Reporting Grant Paulsen
With training camp now a week old, I figured it might be a good time to start to accentuate some of the top performers in Ashburn over the past week. I’ll post the defensive standouts later, but here is a performer who has stood out among their positional group over the first several days of camp.
Quarterback: Robert Griffin III
I don’t list Griffin as the standout quarterback because he’s blown me away. He’s gotten better as camp has progressed and he’s had a couple of particularly strong practices. He still seems deliberate when carrying out fakes in the backfield, and there are times when I think he holds the ball too long, but his raw tools and athleticism are on display daily. He’s got the strongest arm of any of the Redskins’ passers and his blazing speed gets flashed multiple times a practice. There just aren’t many guys in the league with his skill set, which is why Washington traded up to No. 2 to pick him.
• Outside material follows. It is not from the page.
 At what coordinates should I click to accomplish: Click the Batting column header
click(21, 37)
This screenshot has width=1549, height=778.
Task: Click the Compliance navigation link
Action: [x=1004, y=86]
Running back: Alfred Morris
It should be noted that Morris is on this list ahead of Roy Helu and Evan Royster because I didn’t know much about him and had no idea what to expect from him. But the 2012 sixth-round draft pick out of Florida Atlantic has shown very well during the first week of training camp. Morris is a power-runner who stands 5-foot-10 and weighs 218-pounds, but his shiftiness in the open field is what has surprised me mos; he’s elusive and has quick feet for a big guy. He’s also run very decisively in practice, making one cut before getting up the field with aggression. It’s nearly impossible to evaluate a tailback based on practices where there is limited contact and no tackling, which is why I can’t wait to see Morris in game action on Thursday night in Buffalo.
Wide receiver: Brandon Banks
I could have listed Pierre Garcon, Leonard Hankerson or Terrence Austin here and felt just fine about it. They’ve performed exceptionally well, too. But Banks has more to prove than any of those other wide receivers, considering that he made the Redskins each of the past two seasons exclusively as a return specialist. Head coach Mike Shanahan told Banks at the end of last season (after the diminutive speedster ranked 20th in kick return yardage and 21st on punt returns) that he would have to make Washington’s roster as a pass-catcher. He also told him that he had to start doing a better job taking care of his body and being a professional, a conversation Banks says he has taken “full advantage of.” He’s flashed each day in practice, using his quickness to beat bump coverage at the line of scrimmage and his speed to get open in the middle of the field.
Tight Ends: Nobody has separated themselves
No single tight end has been substantially better than the rest, but most of the key guys at the tight end spot have had their moments. Fred Davis and Niles Paul have both used their speed to get free down the field and Chris Cooley may be leading his tight end peers in receptions during 11-on-11 work, with most of his catches coming underneath. Third-year reserve Logan Paulsen has done a nice job in his block-first role, and he’s made a couple of flashy one-handed grabs as well.
Offensive line: Trent Williams
I can’t praise Trent Williams’ training camp efforts enough in this blog post. Frankly, he’s deserving of his own post. Watching Williams dominate one-on-one drills the past few days has been like watching Christopher Nolan direct a batman movie. Williams has had his way with whoever he’s matched up against, including both of the Redskins’ starting outside linebackers Brian Orakpo and Ryan Kerrigan. The third-year left tackle told me he trained seven days a week throughout the offseason, lifting weights and working out with a personal trainer five days a week and then working on his technique with a former NFL offensive linemen Friday through Sunday. With the hard work seemingly paying off, now the former Oklahoma standout just has to find a way to stay on the field for an entire 16 game season to start to garner some of the individual accolades he’s been hungry to obtain.